Several models of consciousness focus on its behavior as a "sense" capable of perceiving the processing of the brain.

The British philosopher Nicholas Humphrey argued that to be conscious is to feel sensations, as opposed to perceptions.  Animals have developed two ways of representing the interaction between the body and the world: "affect-laden" sensations and "affect-neutral" perceptions.  Sensation and perception are separate and parallel forms of representation.  Sensations are to be found at the boundary between the organism and the world and at the boundary of past and future. One "senses" a circle of light hitting the retina; one "perceives" the sun in the sky. One can have sensations about perceptions and perceptions about sensations.

Humphrey (“The Use of Consciousness”, 1967) speculated that we possess an "inner eye" that behaves like any other sense, except its object is the brain itself. This inner eye evolved because it was useful, and it evolved in such a way as to be useful. Therefore it does not deliver a one-to-one picture of the brain's activity, but a selected, abridged and biased one, as useful to survival as possible.  Consciousness allows me to perceive the state of my brain as conscious states.
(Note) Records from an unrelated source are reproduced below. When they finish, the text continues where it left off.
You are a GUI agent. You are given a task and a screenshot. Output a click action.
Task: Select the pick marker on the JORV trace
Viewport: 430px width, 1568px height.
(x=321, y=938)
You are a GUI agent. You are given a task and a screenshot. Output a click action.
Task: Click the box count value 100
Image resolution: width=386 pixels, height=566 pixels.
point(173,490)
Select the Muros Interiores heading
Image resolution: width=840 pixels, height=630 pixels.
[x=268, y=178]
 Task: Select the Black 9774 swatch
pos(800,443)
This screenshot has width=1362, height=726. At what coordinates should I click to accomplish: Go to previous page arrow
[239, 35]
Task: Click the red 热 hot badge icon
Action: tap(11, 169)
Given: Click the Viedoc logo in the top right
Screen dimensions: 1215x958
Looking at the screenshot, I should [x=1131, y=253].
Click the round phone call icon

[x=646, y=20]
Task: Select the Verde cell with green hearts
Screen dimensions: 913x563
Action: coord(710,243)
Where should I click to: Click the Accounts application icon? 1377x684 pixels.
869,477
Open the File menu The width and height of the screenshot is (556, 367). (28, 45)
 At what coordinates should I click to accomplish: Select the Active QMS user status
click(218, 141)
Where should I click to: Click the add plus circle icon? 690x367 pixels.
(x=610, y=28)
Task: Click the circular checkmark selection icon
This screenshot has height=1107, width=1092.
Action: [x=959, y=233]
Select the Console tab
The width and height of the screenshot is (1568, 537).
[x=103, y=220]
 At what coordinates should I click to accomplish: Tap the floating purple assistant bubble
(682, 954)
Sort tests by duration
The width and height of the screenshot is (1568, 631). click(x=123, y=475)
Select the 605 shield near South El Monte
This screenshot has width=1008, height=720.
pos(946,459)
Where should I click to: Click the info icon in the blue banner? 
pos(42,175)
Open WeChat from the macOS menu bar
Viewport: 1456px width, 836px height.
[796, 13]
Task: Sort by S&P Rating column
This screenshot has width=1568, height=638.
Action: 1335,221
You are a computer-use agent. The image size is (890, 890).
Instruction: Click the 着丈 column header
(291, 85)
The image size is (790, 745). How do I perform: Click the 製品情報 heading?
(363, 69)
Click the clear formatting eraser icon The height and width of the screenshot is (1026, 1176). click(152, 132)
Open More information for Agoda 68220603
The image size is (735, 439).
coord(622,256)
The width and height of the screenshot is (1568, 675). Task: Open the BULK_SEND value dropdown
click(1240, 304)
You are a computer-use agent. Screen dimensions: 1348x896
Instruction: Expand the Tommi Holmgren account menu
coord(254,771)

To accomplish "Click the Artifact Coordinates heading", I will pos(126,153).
The US philosopher William Lycan is a proponent of consciousness as "internal monitoring", an idea that reaches back to the British philosopher John Locke and the German philosopher Immanuel Kant. Lycan emphasizes that most of our mental life is unconscious, that we are conscious of only part of it. A possible explanation is that  consciousness is a perception of our own psychological state, of what is going on in the mind (Kant's "inner sense").

The British neurophysiologist John Eccles believes that consciousness resides in a psychological world that transcends the physical. Eccles believes that the mind is an independent entity that exercises a controlling role upon the neural events of the brain by virtue of its interaction across the interface between World 1 (the physical world) and World 2 (the mental world). The mind is continuously searching for brain events that are interesting for its goals.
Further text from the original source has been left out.